Stored data:

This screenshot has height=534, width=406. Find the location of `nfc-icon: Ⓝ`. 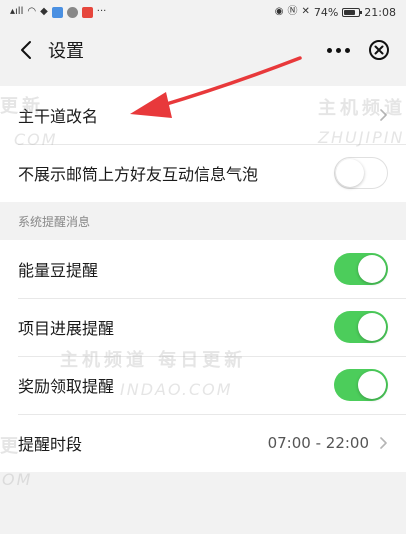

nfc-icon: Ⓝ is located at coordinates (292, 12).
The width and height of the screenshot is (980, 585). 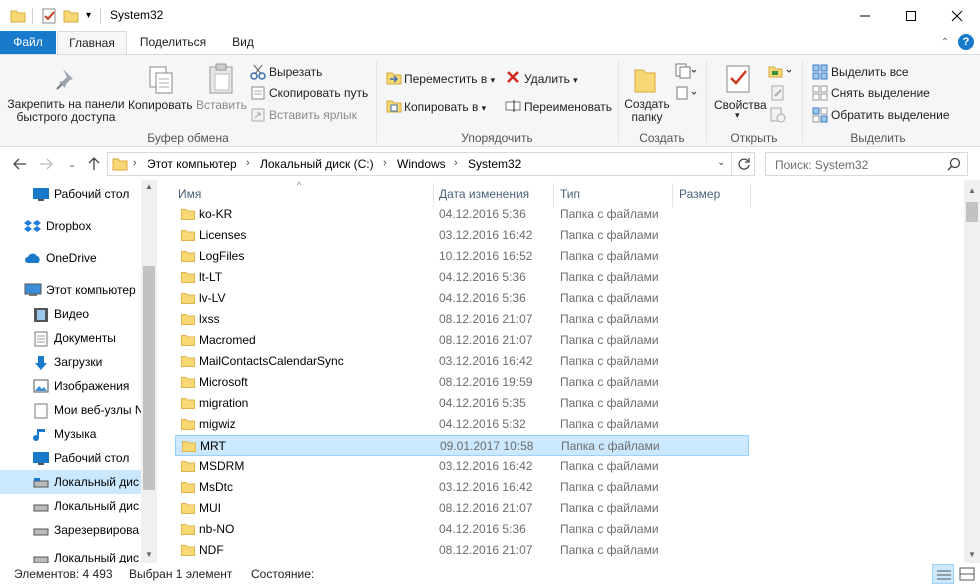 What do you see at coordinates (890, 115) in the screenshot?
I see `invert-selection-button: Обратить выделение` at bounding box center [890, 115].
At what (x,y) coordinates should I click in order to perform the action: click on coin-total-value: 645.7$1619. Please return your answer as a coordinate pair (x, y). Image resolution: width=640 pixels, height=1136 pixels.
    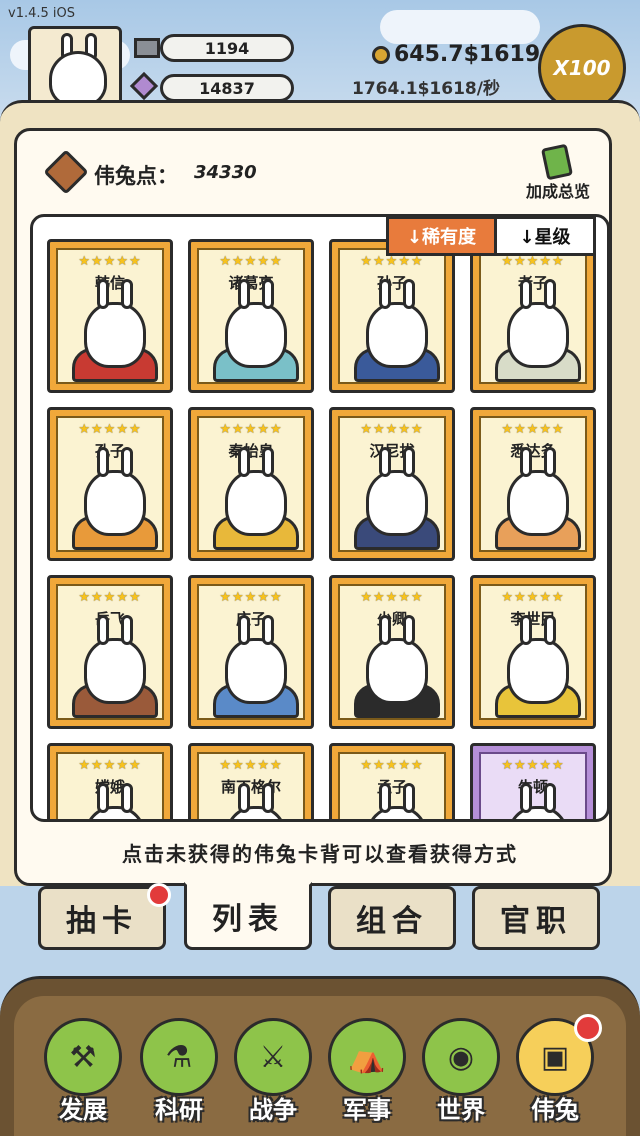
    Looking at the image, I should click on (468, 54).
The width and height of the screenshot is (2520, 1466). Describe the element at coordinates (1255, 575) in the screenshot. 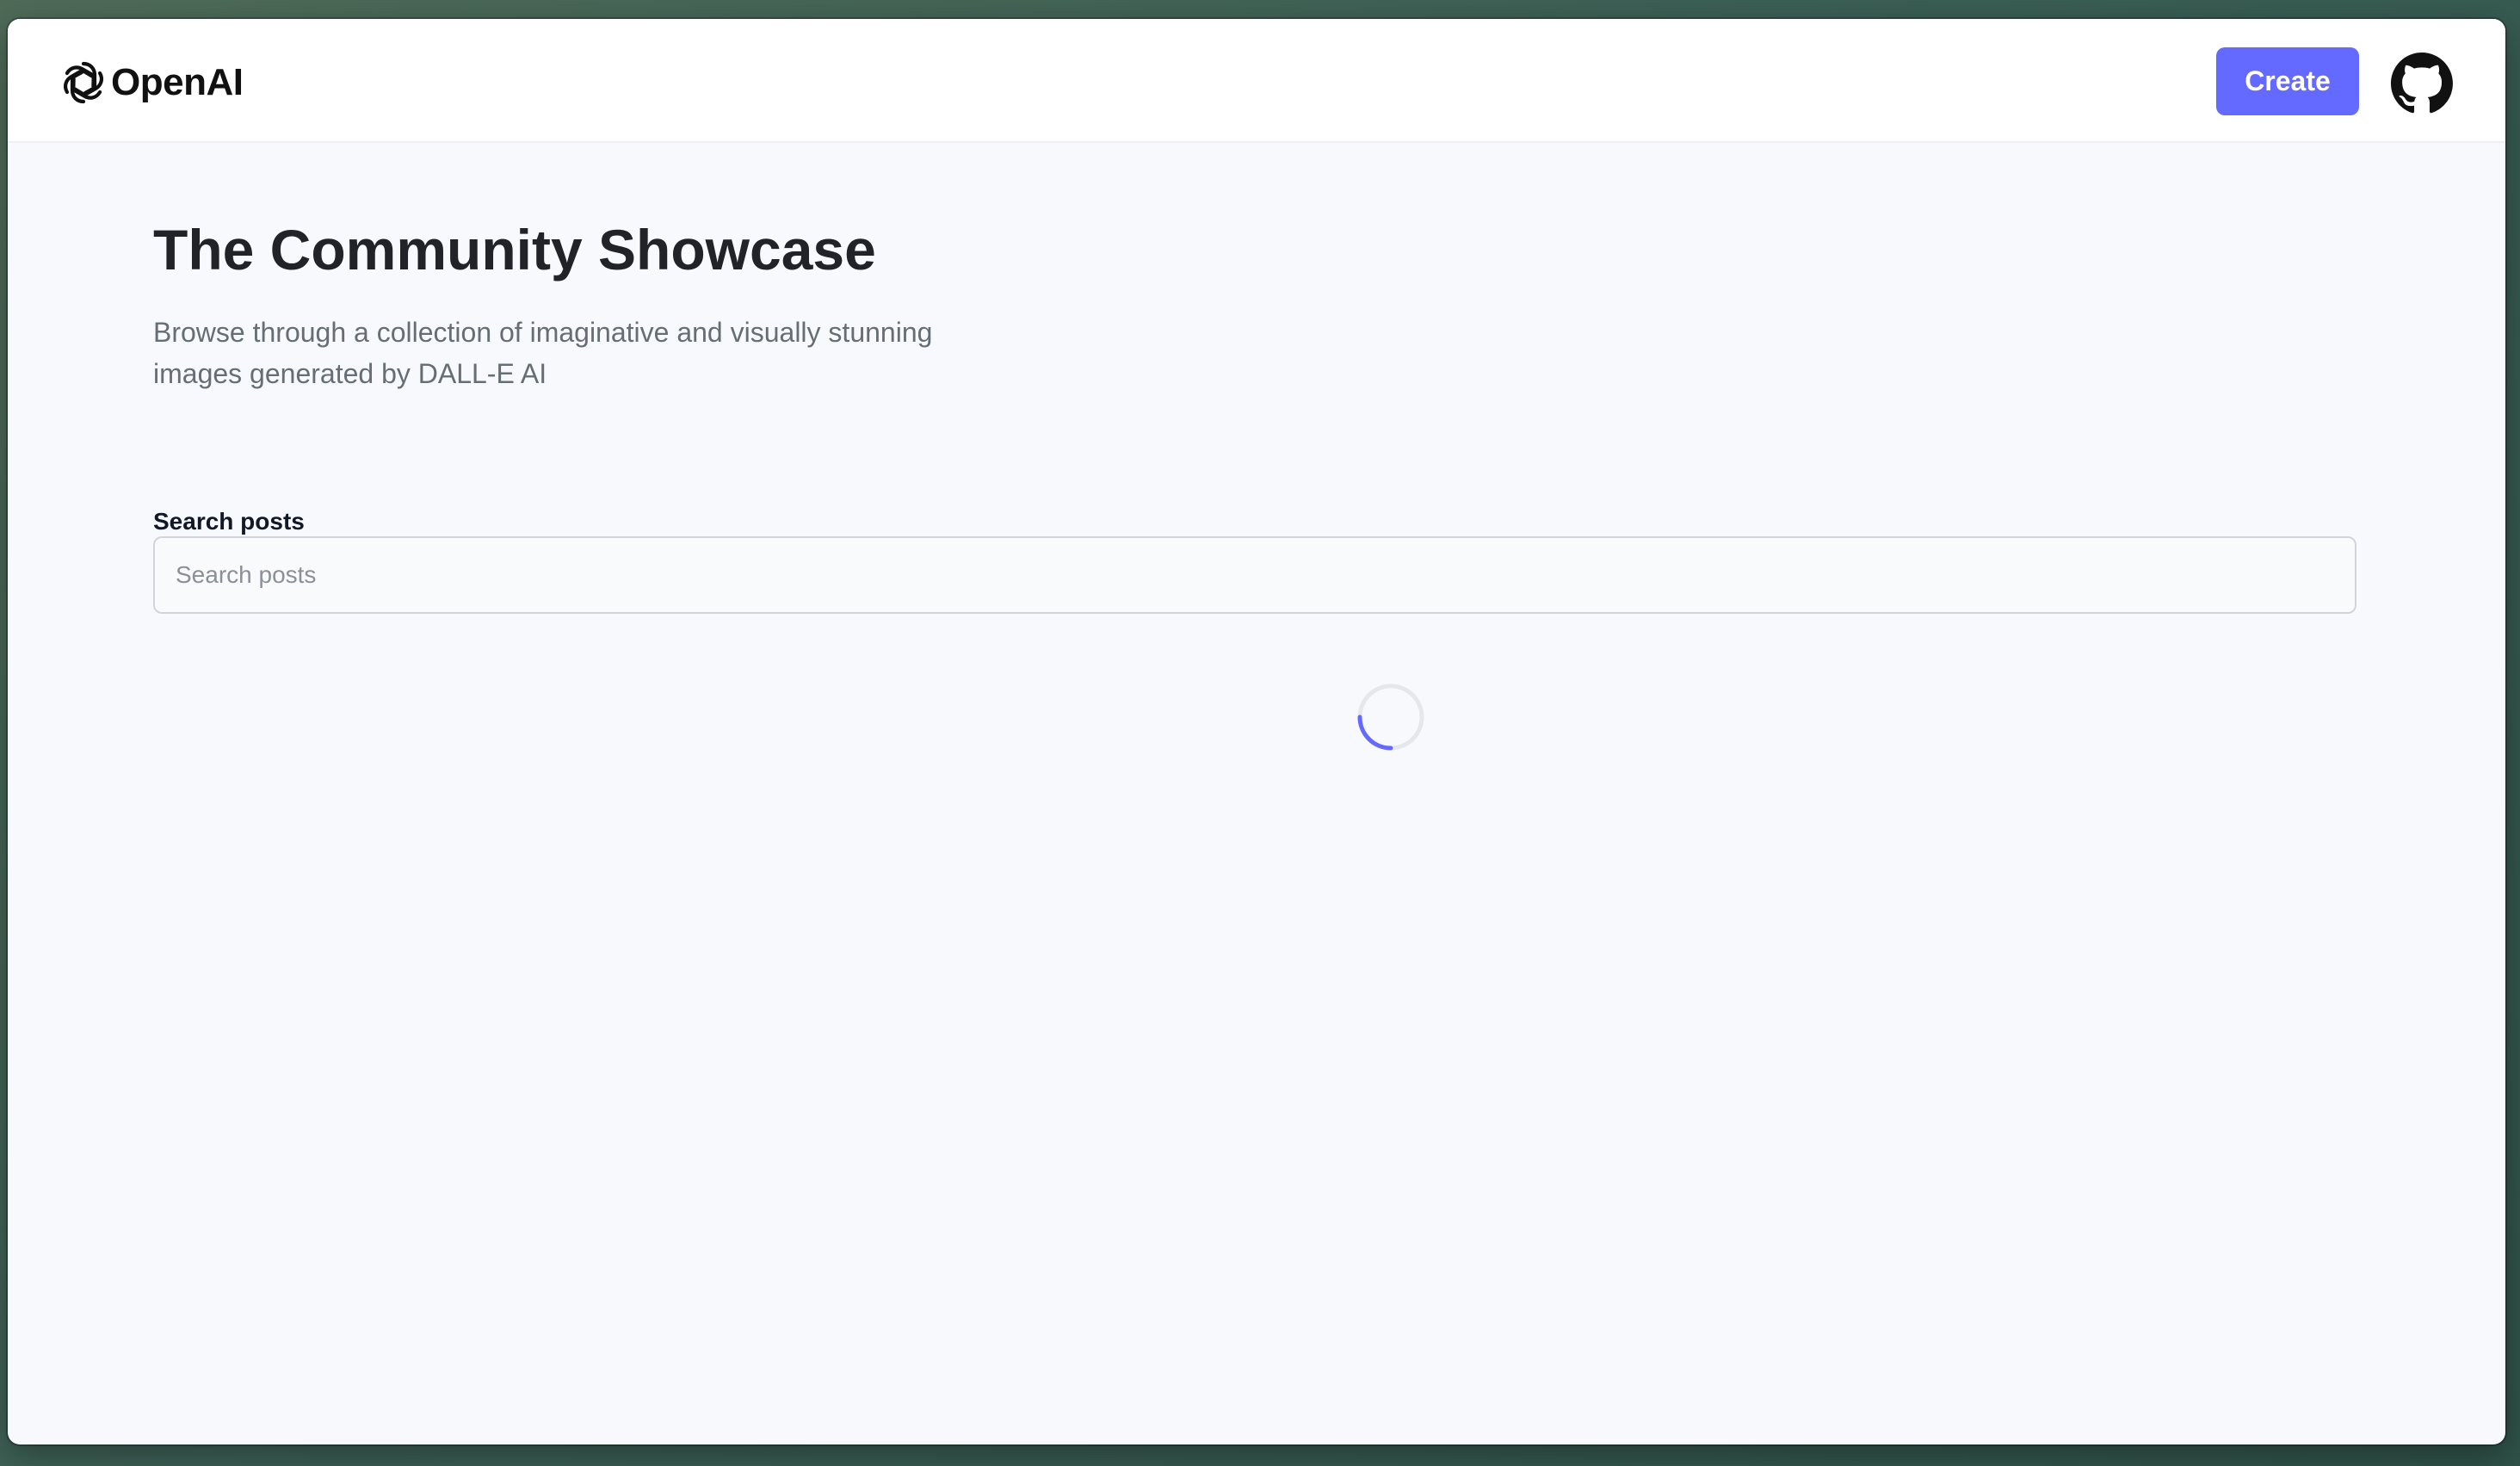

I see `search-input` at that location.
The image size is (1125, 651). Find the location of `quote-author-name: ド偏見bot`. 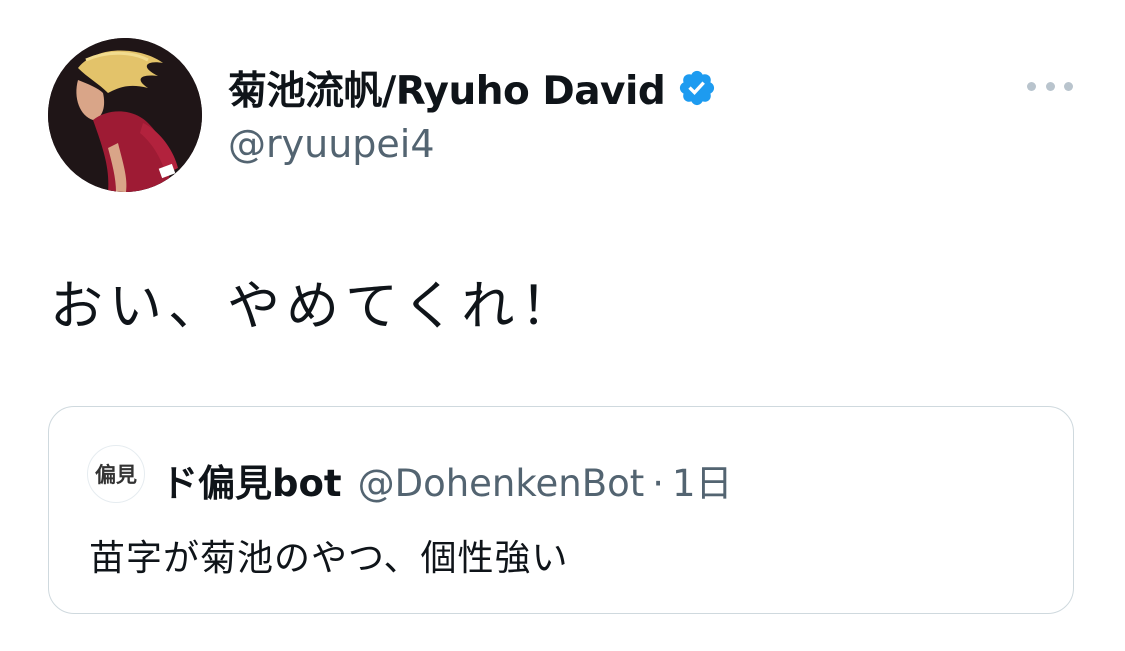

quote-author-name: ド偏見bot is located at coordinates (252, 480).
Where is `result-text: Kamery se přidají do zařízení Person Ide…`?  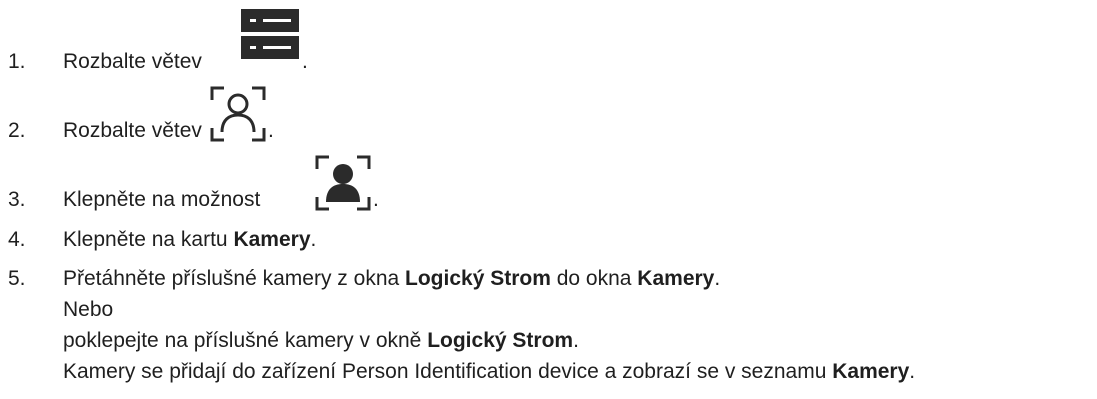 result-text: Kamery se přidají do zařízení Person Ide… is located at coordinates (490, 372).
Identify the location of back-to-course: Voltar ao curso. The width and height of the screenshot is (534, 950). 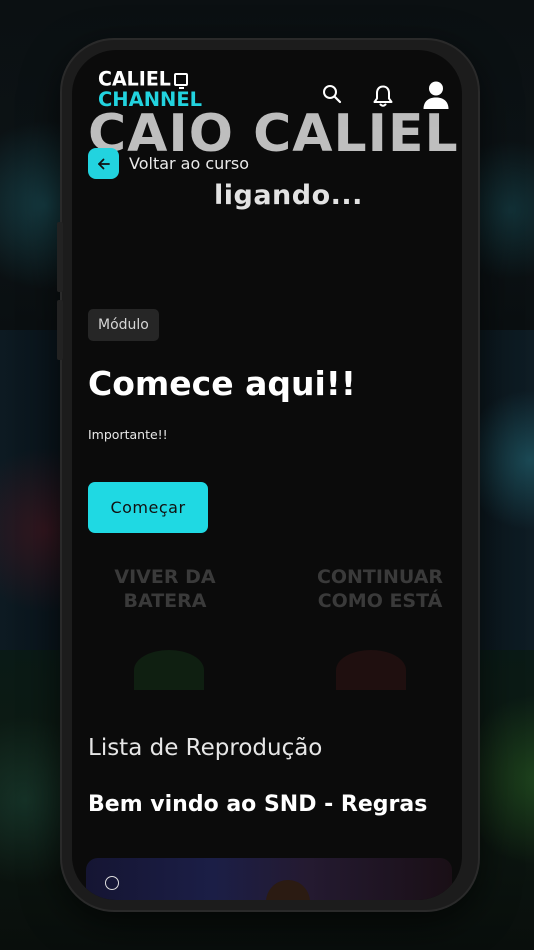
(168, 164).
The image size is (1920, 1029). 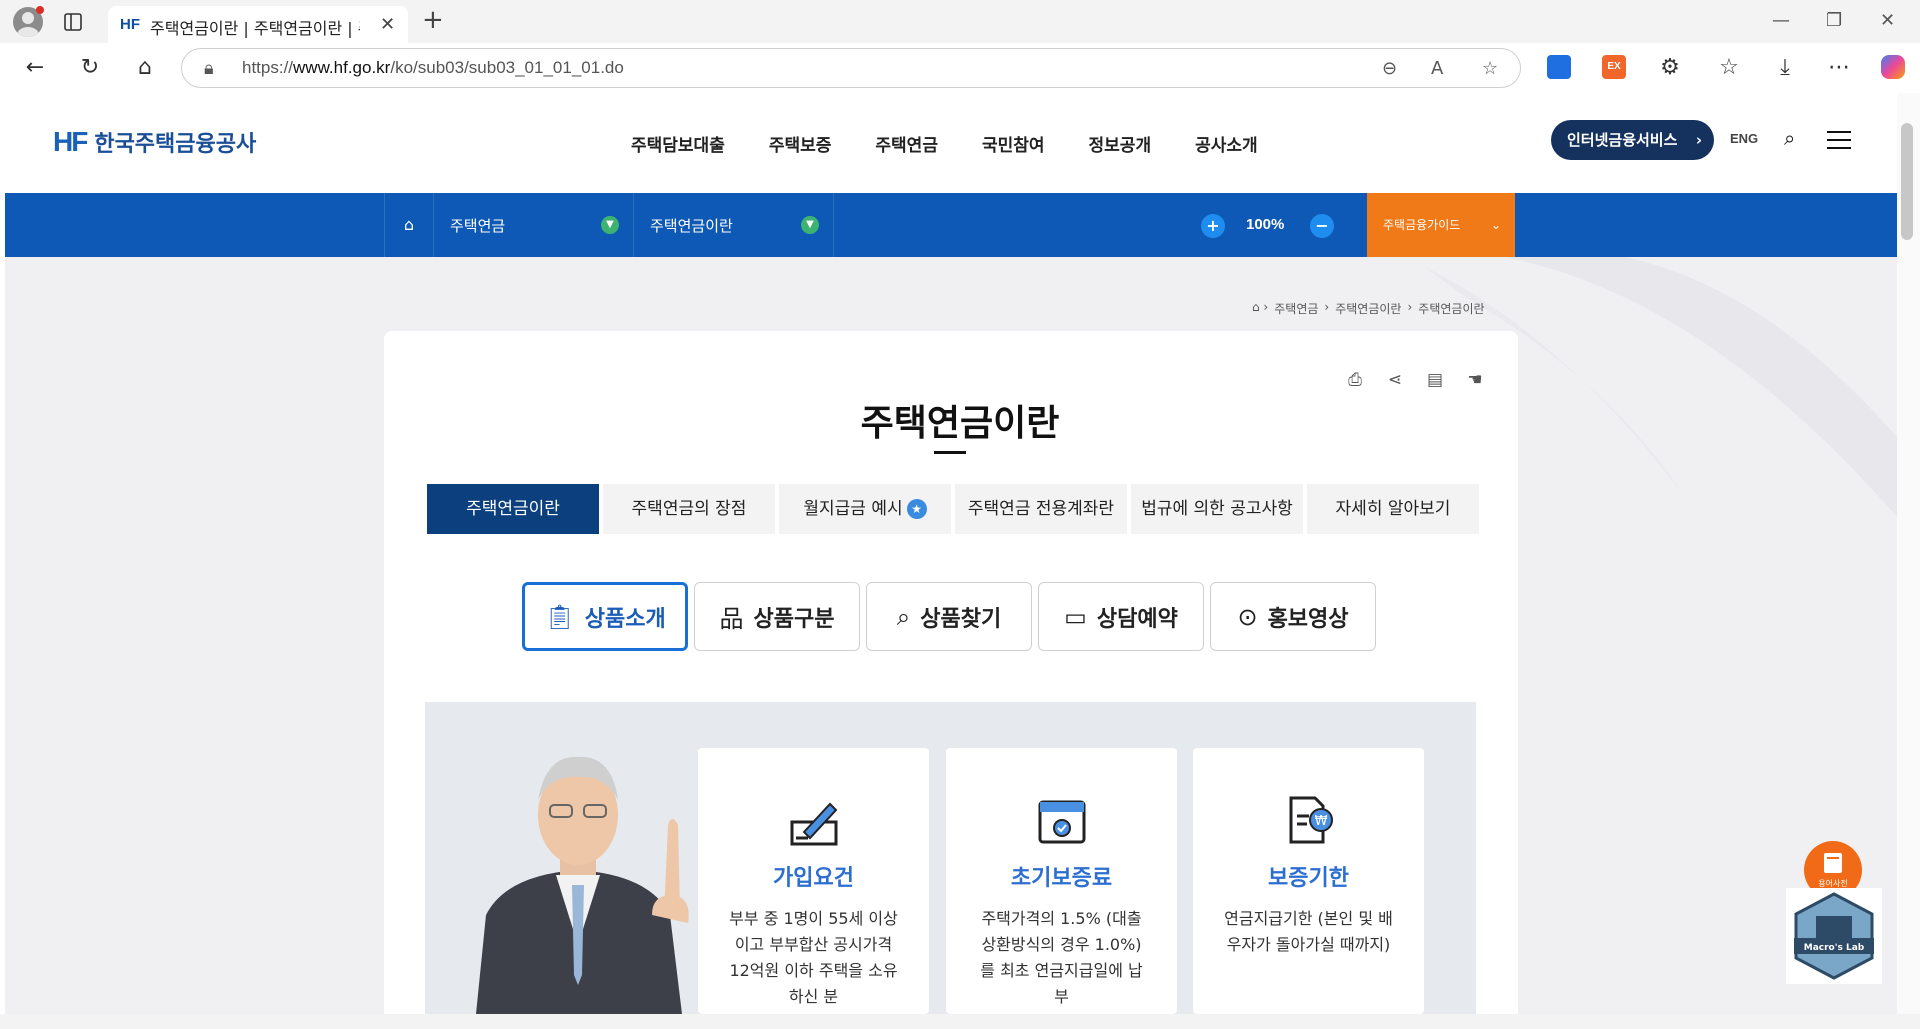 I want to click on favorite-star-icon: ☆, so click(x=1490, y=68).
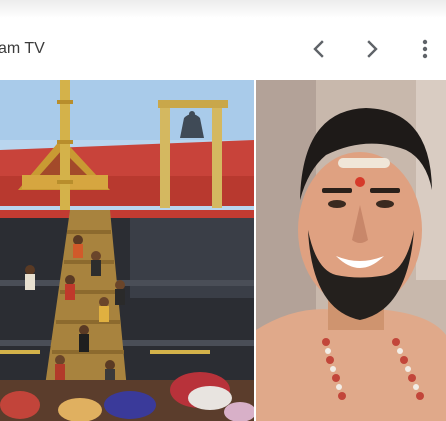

ACTION ITEM:
Update the data from its start through the line containing "nfc-icon: Ⓝ is", replacing "screenshot" with "image" and keeping everything else the same. Leave the pictures out of your answer.

EXERCISE OUTPUT:
This image has height=534, width=406. Find the location of `nfc-icon: Ⓝ`. 

nfc-icon: Ⓝ is located at coordinates (292, 12).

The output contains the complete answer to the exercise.